Description:
The server can use only a compiled in set of Diffie-Hellman parameters.
Instead of needing to recompile the server to change this allow overriding the compiled in default via a configuration parameter.

How to repeat:
As reported in https://github.com/mysql/mysql-server/commit/866b988a76e8e7e217017a7883a52a12ec5024b9#comm....
Inspect vio/viosslfactories.c

Suggested fix:
Implement a new server parameter to specify the location of a DH parameters file.

Problem #1: Using a static value for all servers is that if that value is broken, all servers are broken. From https://weakdh.org/ :

    Breaking the single, most common 1024-bit prime used by web servers
    would allow passive eavesdropping on connections to 18% of the Top 1 Million
    HTTPS domains. A second prime would allow passive decryption of connections
    to 66% of VPN servers and 26% of SSH servers.

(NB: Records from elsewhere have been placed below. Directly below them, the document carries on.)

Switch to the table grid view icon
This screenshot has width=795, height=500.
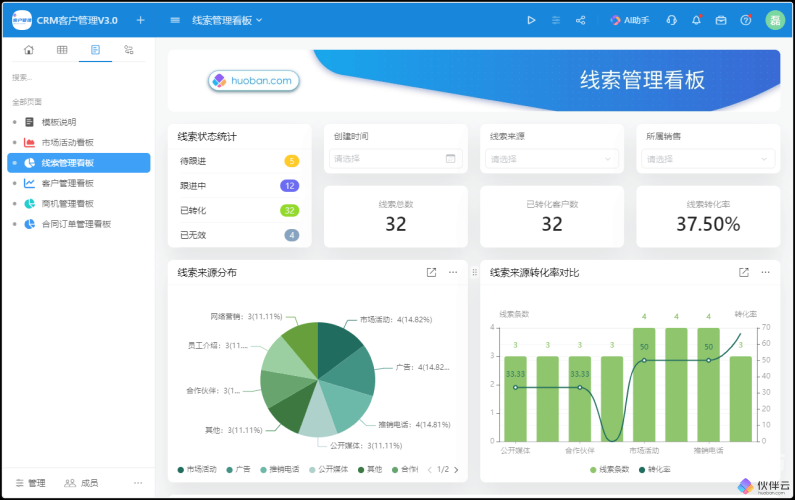(x=62, y=49)
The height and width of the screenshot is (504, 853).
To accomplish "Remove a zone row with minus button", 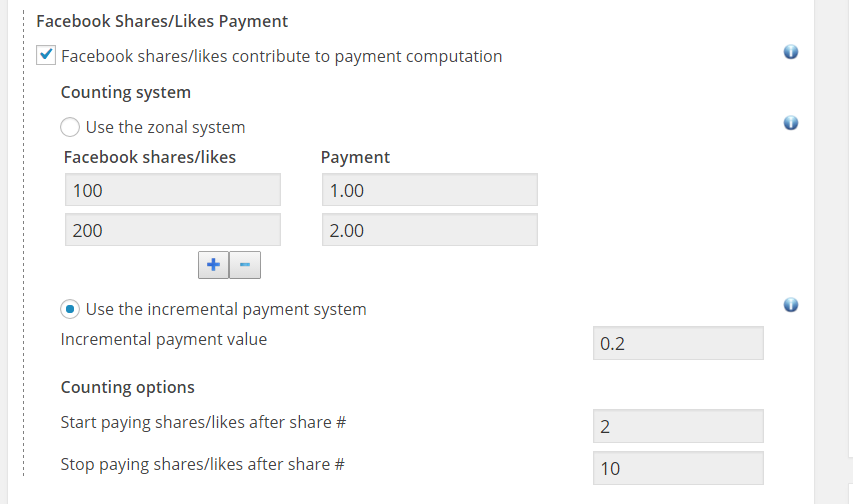I will [x=245, y=265].
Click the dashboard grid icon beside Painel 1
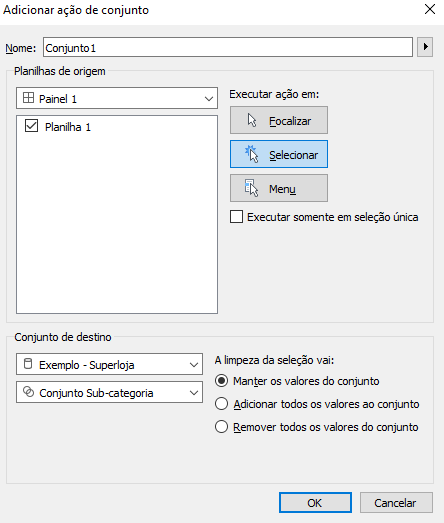This screenshot has width=444, height=523. 28,98
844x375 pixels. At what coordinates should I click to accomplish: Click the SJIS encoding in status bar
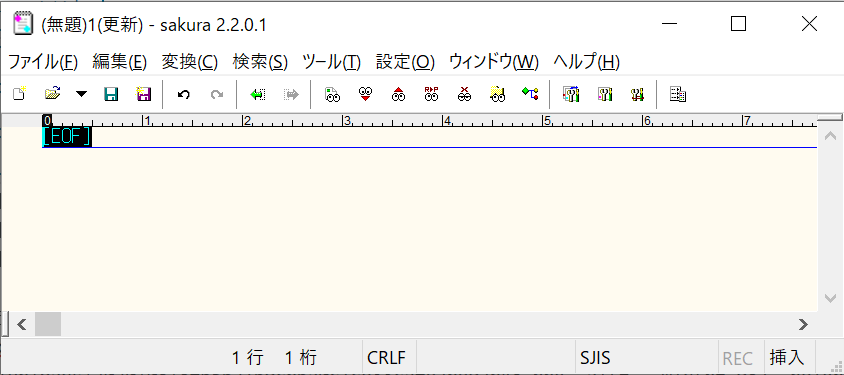pos(595,358)
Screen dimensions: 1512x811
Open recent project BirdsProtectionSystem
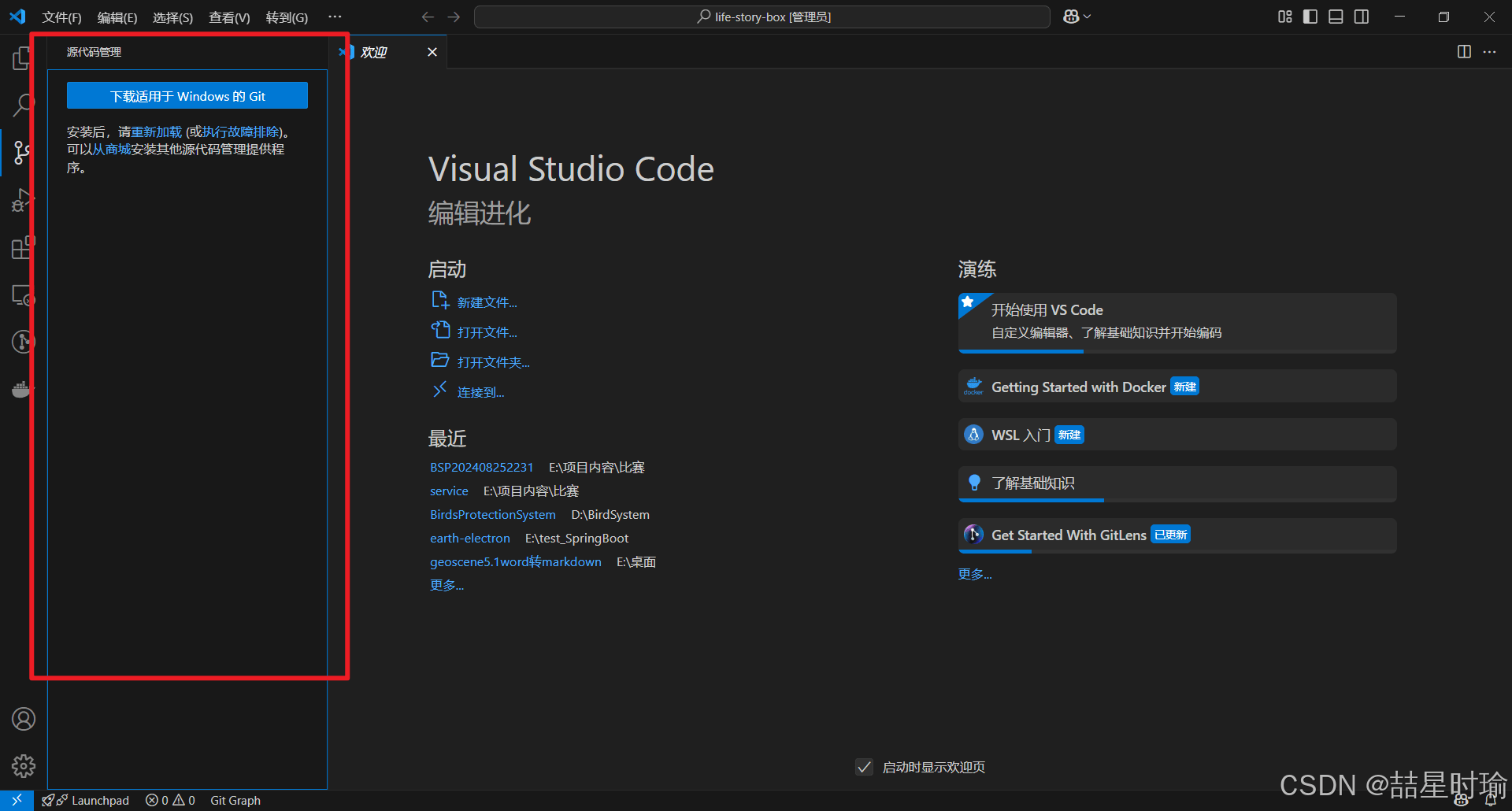pos(492,514)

Problem #2: Not allowing a custom value requires a code modification and recompile to resolve issues associated with the static value. From https://bugs.mysql.com/bug.php?id=77275 :

    The newest RHEL/CentOS/SL 6.6 openssl package contains a fix for
    CVE-2015-4000 (LogJam) [which] limit the use of any SSL DH key sizes
    to a minimum of 768 bits. This breaks any DHE SSL ciphers for MySQL
    clients, since the default DHPARAM is a 512 bit one. As far as I can
    tell this cannot be changed in configuration/runtime; and needs a recompile.

or generate it on start up -> time openssl dhparam -out dhparams.pem 1024 -> 1.7 seconds, 2K -> 91 seconds.

so two vars:
ssl_dh_size - key size of autogenerated DH parameters - defaults to 0 (use internal) though could be 1-2K in 5.7, allowed values >= 1024 or 0
ssl_dh_file - dh file to load, if it exists. If it doesn't exist and ssl_dh_size > 0 then DH params are created on startup. If ssl_dh_file is writable by the server, generated parameters are saved to the ssl_dh_file.